Your goal - Locate every line in the material below that contains the string "column", and copy each of those lines.

Stored data:
──────
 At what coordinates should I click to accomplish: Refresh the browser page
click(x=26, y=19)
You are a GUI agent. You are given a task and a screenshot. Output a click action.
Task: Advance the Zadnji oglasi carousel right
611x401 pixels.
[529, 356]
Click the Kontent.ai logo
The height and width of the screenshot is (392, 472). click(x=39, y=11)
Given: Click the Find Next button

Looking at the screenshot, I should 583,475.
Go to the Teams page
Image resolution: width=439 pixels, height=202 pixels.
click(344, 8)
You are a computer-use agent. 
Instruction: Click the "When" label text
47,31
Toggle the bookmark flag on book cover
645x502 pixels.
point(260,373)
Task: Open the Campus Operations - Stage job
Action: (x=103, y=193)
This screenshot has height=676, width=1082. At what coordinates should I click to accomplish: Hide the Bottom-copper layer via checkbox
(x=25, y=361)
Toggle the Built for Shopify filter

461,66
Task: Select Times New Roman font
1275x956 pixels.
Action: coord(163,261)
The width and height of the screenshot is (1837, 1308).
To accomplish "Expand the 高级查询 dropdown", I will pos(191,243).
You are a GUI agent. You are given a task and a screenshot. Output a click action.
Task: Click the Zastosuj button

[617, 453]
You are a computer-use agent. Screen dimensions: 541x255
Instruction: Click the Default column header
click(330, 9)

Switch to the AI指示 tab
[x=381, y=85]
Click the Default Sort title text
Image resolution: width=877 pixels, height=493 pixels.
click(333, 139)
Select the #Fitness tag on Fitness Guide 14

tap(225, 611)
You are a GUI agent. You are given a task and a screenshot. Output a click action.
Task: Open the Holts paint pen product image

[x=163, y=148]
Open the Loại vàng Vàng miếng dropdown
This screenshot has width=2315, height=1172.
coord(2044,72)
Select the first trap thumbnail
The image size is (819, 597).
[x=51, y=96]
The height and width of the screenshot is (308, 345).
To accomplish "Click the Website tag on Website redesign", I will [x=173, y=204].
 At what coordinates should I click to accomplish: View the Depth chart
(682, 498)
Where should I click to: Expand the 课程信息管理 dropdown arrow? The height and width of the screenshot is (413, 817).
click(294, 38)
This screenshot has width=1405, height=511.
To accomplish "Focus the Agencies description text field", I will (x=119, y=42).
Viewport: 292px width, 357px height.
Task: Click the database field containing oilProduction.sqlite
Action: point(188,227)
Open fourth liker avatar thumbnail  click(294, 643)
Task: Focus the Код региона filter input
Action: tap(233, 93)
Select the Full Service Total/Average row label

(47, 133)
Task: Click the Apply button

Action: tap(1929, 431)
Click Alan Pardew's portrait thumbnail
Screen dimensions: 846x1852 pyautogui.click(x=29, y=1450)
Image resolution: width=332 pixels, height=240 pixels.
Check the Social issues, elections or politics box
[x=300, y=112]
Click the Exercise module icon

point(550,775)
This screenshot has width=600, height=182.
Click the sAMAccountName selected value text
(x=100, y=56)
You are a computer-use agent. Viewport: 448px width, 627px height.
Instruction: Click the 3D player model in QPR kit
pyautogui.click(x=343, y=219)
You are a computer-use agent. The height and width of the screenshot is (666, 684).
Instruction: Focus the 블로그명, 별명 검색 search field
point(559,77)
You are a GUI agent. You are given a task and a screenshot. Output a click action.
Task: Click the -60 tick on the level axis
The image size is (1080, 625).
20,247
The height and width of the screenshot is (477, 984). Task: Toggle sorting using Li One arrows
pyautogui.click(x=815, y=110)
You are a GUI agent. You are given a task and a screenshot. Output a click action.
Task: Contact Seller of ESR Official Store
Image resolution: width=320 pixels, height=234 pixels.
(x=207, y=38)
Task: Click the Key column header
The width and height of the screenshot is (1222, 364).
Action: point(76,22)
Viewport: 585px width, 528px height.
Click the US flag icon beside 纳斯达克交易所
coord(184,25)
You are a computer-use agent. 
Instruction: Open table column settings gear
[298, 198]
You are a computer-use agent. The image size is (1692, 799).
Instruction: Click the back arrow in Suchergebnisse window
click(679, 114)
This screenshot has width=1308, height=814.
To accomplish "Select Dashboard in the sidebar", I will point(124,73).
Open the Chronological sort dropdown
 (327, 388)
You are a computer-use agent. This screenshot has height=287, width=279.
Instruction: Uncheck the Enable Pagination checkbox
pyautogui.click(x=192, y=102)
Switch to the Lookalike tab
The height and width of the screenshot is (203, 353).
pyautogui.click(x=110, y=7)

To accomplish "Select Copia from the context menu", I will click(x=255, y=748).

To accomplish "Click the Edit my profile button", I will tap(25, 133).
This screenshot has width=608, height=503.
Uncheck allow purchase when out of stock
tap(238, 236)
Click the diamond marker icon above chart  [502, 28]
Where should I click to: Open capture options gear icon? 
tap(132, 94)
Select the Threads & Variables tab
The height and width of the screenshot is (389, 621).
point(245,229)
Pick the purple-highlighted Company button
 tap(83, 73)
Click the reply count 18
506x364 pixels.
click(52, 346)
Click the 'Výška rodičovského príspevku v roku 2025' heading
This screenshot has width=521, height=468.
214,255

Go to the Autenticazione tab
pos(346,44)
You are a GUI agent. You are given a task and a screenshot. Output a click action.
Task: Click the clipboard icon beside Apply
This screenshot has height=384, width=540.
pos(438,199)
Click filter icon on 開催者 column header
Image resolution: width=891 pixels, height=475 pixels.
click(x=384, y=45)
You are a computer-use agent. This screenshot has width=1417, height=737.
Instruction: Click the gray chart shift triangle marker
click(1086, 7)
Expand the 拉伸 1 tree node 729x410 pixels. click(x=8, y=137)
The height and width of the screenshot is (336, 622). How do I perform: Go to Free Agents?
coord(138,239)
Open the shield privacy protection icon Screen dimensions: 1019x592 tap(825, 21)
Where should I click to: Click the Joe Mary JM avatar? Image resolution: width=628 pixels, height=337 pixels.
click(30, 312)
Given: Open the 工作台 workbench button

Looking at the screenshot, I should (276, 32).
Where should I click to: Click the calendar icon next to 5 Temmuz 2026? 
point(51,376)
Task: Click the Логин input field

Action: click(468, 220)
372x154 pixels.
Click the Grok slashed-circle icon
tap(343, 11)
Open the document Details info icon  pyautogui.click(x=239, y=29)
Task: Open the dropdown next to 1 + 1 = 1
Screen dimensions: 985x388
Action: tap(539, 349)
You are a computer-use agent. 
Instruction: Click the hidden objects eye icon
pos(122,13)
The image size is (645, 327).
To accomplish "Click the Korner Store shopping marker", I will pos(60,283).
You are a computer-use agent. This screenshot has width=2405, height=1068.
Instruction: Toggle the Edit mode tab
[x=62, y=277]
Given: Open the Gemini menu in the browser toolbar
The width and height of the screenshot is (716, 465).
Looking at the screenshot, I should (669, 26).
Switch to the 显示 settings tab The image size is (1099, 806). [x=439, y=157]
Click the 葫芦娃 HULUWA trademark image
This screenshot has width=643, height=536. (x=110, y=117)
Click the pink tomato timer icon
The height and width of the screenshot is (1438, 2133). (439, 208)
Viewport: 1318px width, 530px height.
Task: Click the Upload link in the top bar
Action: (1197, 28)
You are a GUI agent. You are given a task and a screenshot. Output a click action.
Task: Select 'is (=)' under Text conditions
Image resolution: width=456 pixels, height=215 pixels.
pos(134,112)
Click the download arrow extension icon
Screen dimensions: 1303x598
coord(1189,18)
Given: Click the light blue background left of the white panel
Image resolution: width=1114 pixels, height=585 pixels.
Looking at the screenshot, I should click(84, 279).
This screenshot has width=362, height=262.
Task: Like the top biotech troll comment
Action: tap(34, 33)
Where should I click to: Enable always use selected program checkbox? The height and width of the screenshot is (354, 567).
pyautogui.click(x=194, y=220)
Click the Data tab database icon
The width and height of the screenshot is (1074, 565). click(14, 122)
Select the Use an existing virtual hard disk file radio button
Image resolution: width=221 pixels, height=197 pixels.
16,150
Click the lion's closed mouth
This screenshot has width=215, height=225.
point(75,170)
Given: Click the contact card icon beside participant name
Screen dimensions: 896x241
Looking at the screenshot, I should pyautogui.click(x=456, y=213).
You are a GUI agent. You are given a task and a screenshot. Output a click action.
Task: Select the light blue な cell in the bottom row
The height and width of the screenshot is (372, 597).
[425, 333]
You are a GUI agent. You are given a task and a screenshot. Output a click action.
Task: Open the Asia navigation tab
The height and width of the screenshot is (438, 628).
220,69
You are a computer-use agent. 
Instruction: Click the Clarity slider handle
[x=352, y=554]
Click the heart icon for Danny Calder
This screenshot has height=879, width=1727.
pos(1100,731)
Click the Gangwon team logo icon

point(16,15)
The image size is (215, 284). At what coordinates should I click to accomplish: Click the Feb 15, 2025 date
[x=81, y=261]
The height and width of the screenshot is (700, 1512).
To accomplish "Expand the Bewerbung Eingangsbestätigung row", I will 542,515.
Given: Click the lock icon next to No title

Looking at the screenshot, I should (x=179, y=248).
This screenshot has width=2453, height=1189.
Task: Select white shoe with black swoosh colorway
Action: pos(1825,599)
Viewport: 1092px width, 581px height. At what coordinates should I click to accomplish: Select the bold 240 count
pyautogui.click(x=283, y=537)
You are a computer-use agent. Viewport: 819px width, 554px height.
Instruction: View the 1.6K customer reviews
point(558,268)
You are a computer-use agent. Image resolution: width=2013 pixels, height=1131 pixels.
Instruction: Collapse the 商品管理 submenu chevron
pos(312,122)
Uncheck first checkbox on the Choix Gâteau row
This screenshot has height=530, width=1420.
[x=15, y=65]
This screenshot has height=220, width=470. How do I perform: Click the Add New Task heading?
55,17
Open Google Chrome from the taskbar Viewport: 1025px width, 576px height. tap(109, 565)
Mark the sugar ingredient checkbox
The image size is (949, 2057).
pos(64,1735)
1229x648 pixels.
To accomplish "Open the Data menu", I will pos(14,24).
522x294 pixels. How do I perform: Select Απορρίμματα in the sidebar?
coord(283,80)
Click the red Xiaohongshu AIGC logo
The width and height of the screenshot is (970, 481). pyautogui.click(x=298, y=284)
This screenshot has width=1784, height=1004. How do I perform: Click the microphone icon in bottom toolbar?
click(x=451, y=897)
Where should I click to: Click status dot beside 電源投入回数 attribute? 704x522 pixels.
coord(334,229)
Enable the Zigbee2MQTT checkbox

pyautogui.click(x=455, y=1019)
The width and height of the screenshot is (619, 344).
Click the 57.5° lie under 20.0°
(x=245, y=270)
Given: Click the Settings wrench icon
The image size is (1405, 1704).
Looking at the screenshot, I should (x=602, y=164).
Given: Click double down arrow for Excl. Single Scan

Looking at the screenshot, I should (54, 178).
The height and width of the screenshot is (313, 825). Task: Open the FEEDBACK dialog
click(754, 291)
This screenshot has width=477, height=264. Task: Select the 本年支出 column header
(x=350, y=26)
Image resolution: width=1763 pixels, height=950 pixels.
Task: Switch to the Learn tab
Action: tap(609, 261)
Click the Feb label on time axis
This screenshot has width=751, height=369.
──────
Result for this exercise -
Instruction: Click the Default column header
Task: Click the Key column header
Instruction: Open table column settings gear
Click filter icon on 開催者 column header
This screenshot has width=477, height=264. Task: Select the 本年支出 column header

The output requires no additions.